Saturday, April 18

Insomnia much?

Thanks to side effects from some of my many medications, I have developed fairly bad insomnia over the past few months. Since it's Friday night, it's not so bad. But during the week it can get in the way of my normal routine.

I've always wanted to be one of those people who gets up at like 5:30 or 6 AM and goes to bed at 9:30 or 10. But every time I try, I can't fall asleep and then when the alarm chimes its "merry" tune at me before the sun is even shining, I cannot justify being awake. I sleep until the very last minute and sometimes after that. And then, throughout the day, it is as if I'm not there completely. Edward Norton's anonymous, infamous character from Fight Club put it best:
When you have insomnia, you're never really asleep, and you're never really awake.

With insomnia, nothing is real. Everything is far away. Everything is a copy of a copy of a copy.
This is what it's turning out to be, in my mind. Of course, I have a flair for the dramatic and I may be exaggerating this, even in my own mind. I just have that kind of tendency, I guess.

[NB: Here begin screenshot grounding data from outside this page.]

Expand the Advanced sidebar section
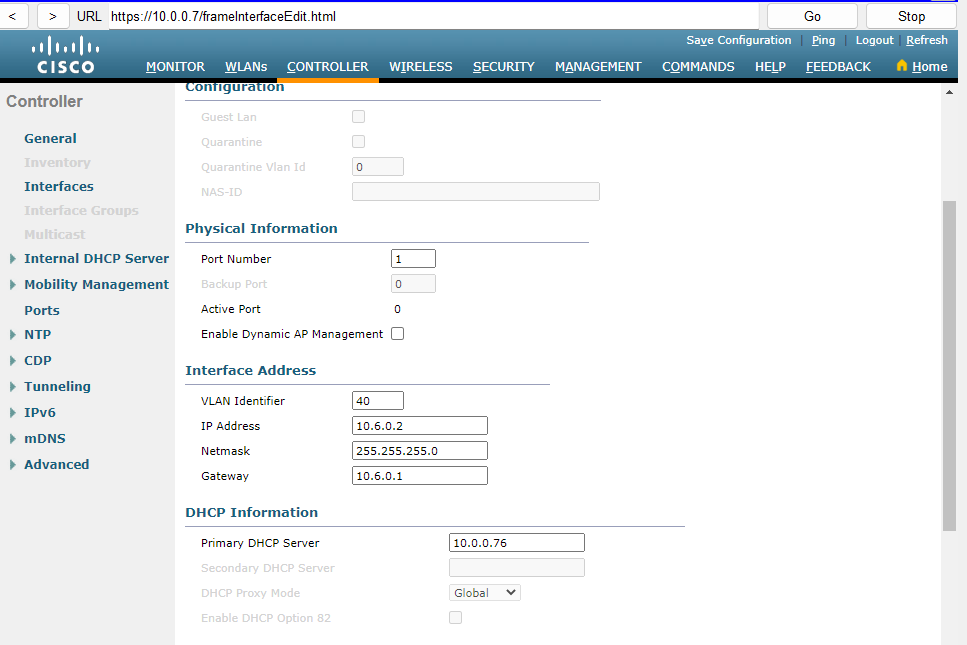967x645 pixels. click(56, 464)
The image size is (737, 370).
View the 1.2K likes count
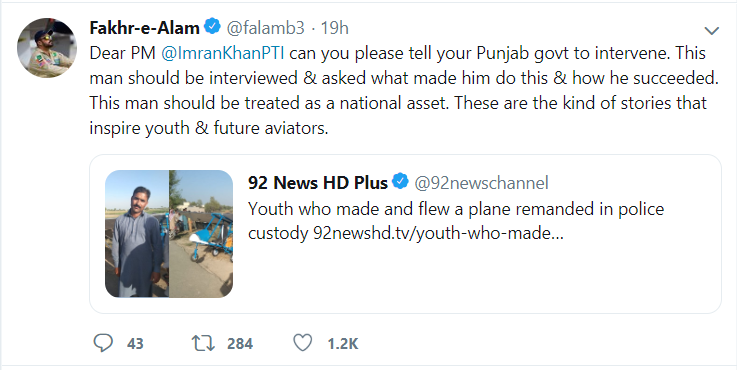tap(343, 344)
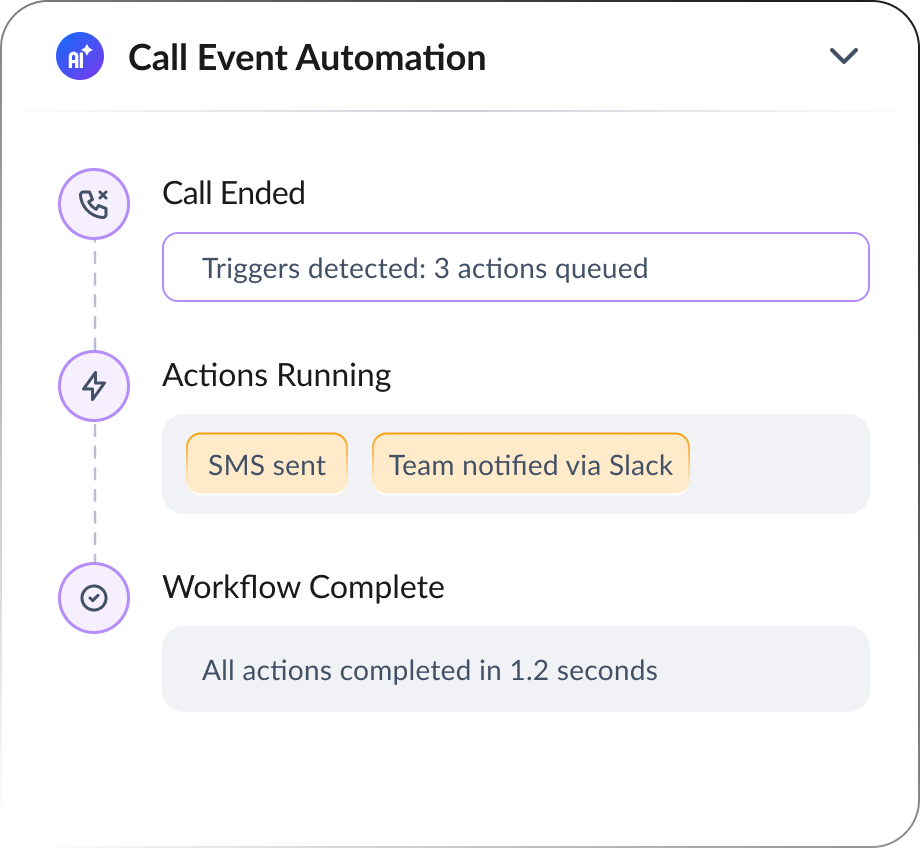Click the word Slack in the notification tag

pos(641,465)

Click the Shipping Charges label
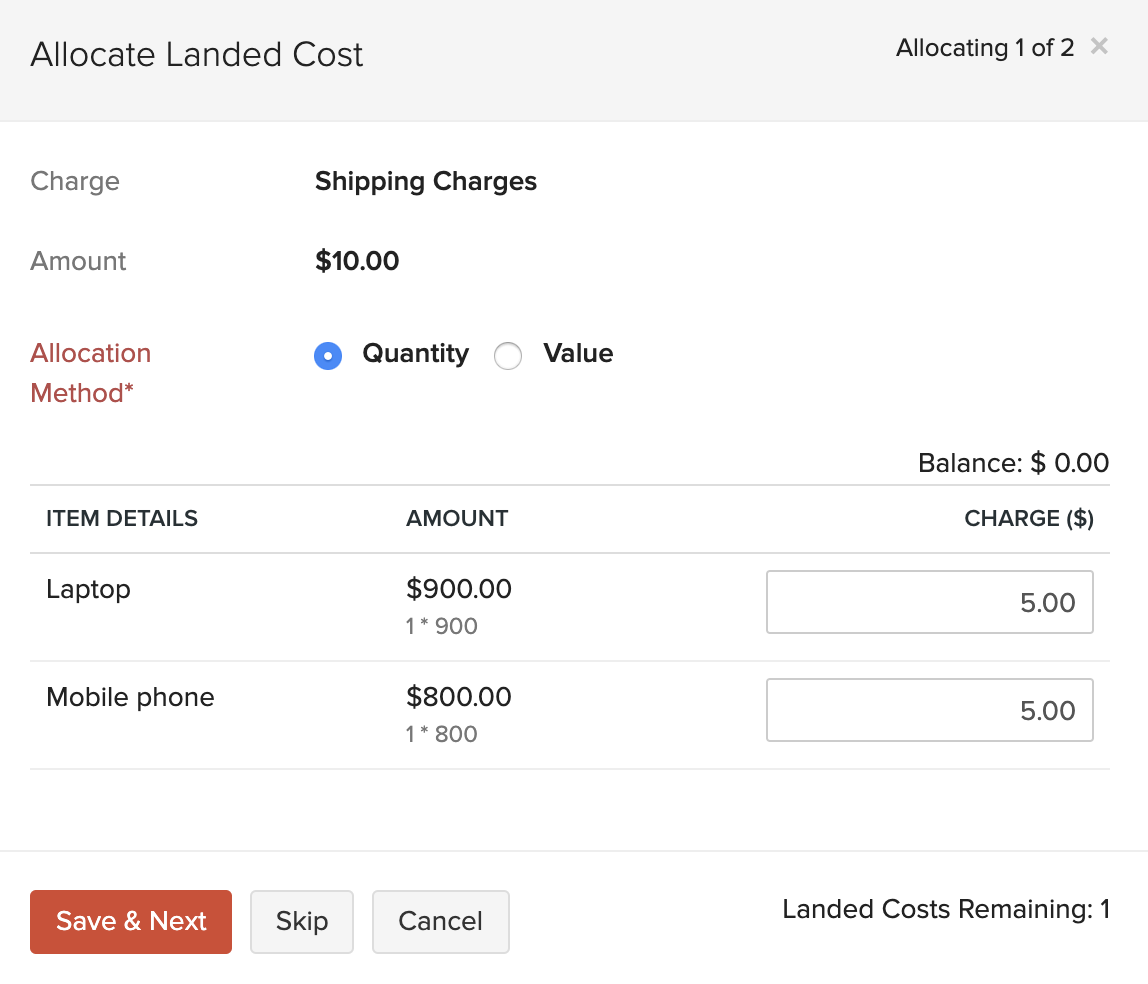[x=425, y=181]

I think about how much I let things affect me. Minor arguments wound me. Rude judgments pierce me. Side glances, condescension, pretension in general - whether imagined or not - cut me to the core and leave me unsure and angry. I'm very, very sensitive, and I really hate to admit it. People see emotion as such a weakness these days. Maybe they're all wrong.

I was also thinking today how glad I am that my parents introduced me to so many different types of movies, books, music, and other types of media. They rarely explicitly said, "You can't watch/do this." Now I would be banned from watching/doing things when I had gotten in trouble, but I was never.... censored, so to speak. I didn't go crazy as a result. I got to watch MTV and I thought it was horrendous.

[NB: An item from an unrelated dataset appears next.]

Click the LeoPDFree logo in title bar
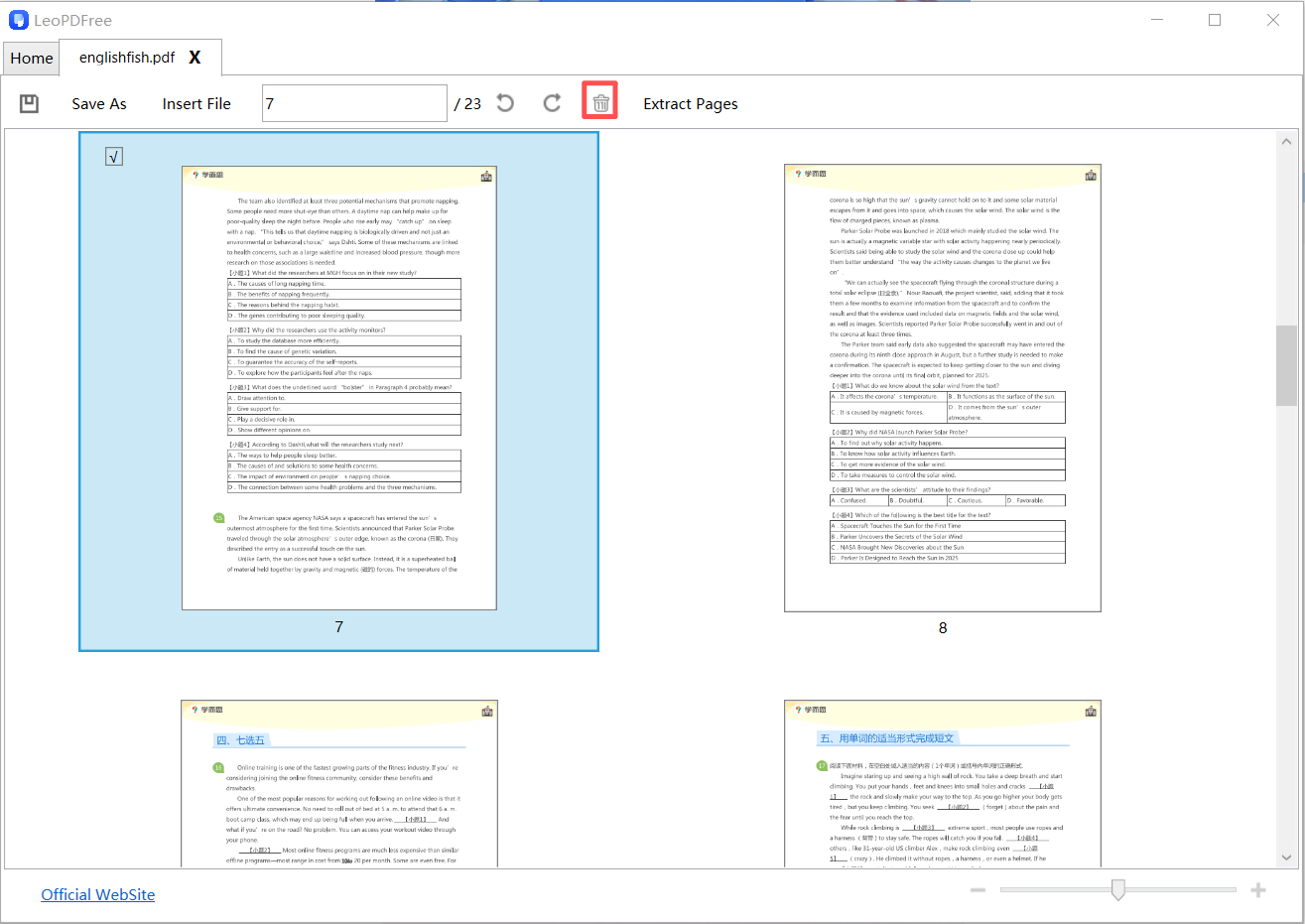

I learned to watch movies from a Christian perspective - what I mean is, I would be able to take away something valuable from a movie no matter what it was. I developed a (very) critical eye toward all types of media.

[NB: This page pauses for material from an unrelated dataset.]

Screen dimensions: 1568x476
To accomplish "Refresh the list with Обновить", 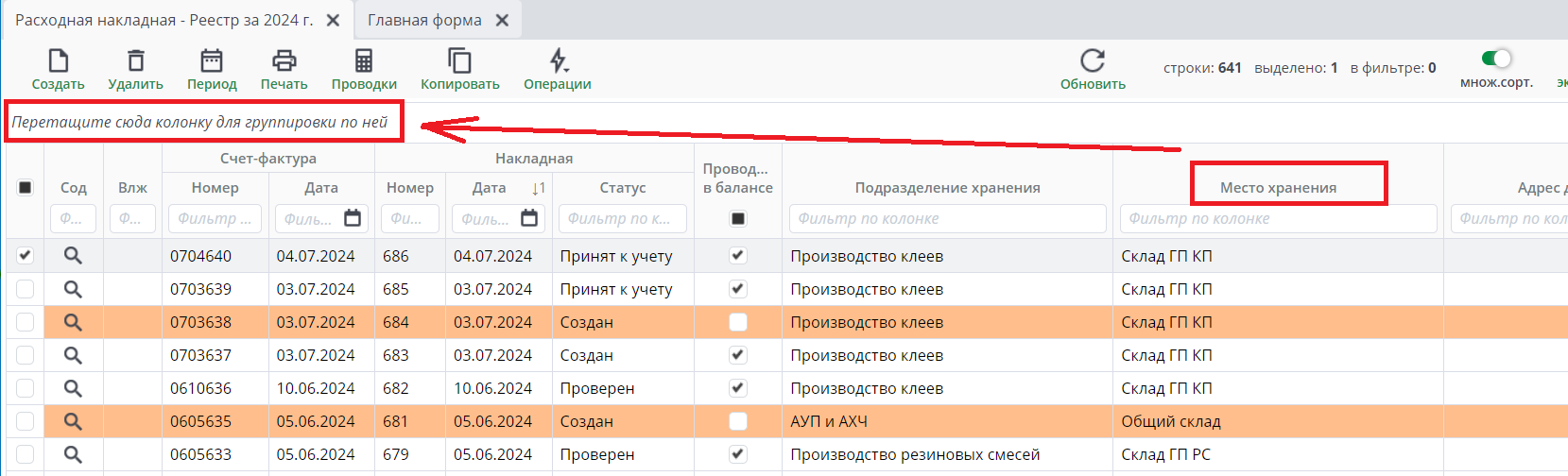I will (x=1093, y=61).
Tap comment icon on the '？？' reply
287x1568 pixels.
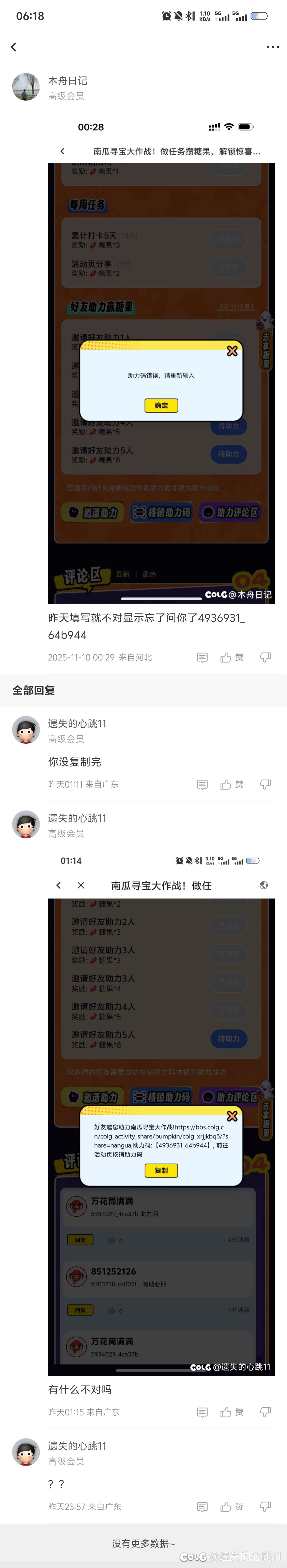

"Garbage in, garbage out!" The James Dobsons of the world will protest. Well, how much credit are you giving your child then? If you read the Bible, and if your parents teach you wrong from right, at a certain age - you have to live and let go, right? I'm glad my parents deemed me intelligent enough to tell what's "wrong" with a movie or book (cursing, violence, nudity, etc) and what's "right" (love, forgiveness, philosophy, intellectual stimulation, relationships, good ol' entertainment). Thanks mom and dad for never "banning" me from anything and letting me make decisions for myself - I don't watch crap TV now, I read all the time, and I find something valuable in EVERY movie decision I make. And I listen to almost EVERY type of music!

I don't think I would be one of those crazy people who lets their kid watch/do/read/listen to WHATEVER they want, but I will educate my children - I think education and discretion is a much better defense than out and out censorship. At least, when these awfully sheltered kids come to college and then go crazy - and I see this happen over, and over, and over again - that is what I've come to believe.

I'll try to go to sleep, now, maybe.